We are, therefore, in agreement with the learned Single Judge that the proviso has been correctly interpreted by the Chief Commissioner, in granting preference to co-operative societies over other claimants which term, in our opinion, includes limited companies both private and public. In our opinion, the decision in In relied Holt and Co.'s Trade Mark, (1896) 1 Ch. 711, relied upon by Mr. Narula, does not help as in the solution of this aspect or the case. What was held in that case by the Court of Appeal was that the term 'Trial by' did not refer to any person and was used in a metaphorical language and could not, therefore, be regarded as an individual. It was observed in that case that the legislature could not have meant 'individual' to be taken in a fanciful or metaphorical serve, or meant it to denote an imaginary person who has not, and never had, any real existence. Indeed, an individual according to Wright J., in Great Northern Ry. Co. v. Great Central Ry. Co. (1899) 10 Ry and Can. Tr. Cas. 266, at page 275, seems to be any legal person who is not the general public (vide Stroud's Judicial Dictionary, Volume 2 (1952 edition) page 1437).

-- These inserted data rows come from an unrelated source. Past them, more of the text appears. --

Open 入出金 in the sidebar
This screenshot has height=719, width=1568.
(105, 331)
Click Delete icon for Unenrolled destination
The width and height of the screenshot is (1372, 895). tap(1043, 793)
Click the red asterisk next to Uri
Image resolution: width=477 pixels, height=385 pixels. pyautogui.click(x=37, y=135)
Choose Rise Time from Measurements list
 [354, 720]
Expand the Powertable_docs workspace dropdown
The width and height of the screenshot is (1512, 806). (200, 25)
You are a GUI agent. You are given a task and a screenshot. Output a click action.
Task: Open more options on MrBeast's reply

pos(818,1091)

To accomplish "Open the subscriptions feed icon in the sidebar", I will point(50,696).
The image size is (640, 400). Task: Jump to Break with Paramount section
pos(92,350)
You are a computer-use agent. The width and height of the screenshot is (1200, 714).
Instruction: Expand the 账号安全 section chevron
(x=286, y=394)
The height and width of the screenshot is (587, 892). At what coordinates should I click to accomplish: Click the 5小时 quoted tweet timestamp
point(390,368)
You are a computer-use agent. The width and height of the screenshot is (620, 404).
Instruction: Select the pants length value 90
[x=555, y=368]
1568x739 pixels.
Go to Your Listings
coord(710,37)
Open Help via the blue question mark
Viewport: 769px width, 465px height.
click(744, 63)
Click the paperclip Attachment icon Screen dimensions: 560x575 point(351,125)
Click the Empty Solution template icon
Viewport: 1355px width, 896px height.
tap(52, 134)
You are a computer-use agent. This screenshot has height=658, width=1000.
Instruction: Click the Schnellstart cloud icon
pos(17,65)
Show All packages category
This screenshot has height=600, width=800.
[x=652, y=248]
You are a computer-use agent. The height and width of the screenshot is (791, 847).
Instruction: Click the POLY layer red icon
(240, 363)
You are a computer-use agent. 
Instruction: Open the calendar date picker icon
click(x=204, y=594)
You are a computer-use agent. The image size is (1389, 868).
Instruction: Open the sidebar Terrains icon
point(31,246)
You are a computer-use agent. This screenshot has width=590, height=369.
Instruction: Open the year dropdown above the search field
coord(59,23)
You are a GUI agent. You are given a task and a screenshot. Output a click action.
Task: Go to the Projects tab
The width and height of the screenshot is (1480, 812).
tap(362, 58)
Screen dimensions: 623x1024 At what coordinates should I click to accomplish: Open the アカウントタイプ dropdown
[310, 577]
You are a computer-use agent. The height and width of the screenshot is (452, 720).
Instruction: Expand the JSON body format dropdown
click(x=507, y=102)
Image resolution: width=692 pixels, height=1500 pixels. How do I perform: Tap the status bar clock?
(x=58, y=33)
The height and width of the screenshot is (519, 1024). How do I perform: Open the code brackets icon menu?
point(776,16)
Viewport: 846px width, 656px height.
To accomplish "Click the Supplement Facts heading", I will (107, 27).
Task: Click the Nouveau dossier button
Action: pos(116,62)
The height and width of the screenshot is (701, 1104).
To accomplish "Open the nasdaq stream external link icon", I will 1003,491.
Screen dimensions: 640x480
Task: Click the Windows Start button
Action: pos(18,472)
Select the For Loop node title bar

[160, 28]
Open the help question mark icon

(8) The next point which has been pressed by Mr. Narula that the Chief Commissioner did not arrive at a definite finding and his discussion does not lead to the inference that other conditions qua the claimants to the permit are the same, appears to us to be devoid of reason. The Chief Commissioner, in our opinion, was at paints to point out that the tests which the State Transport Authority had paid down for itself in making a selection for the permit, could not enable it to come to a definite conclusion one way or the other in favour of any party. It is not necessary to go over again the entire discussion which has already been summarised. We are unable to subscribe to the submission made by the learned counsel that there can be perceived in this discussion a view favourable to the claims of the appellants on the various tests which came for examination by the Chief commissioner.
It seems to us that the Chief commissioner was clearing the ground for the application of the proviso by first examining in detail how the application of the various criteria would affect each party in respect of these particular tests. The Chief Commissioner did not give any positive conclusion and at best it could be said that every party was at par with the other regarding the tests of efficiency, finance and management. In the matter of disqualifications also, the Chief Commissioner considered that the tests could not be applied to the detriment of any party and more particularly against two or three parties who had received adverse comments form the State Transport Authority.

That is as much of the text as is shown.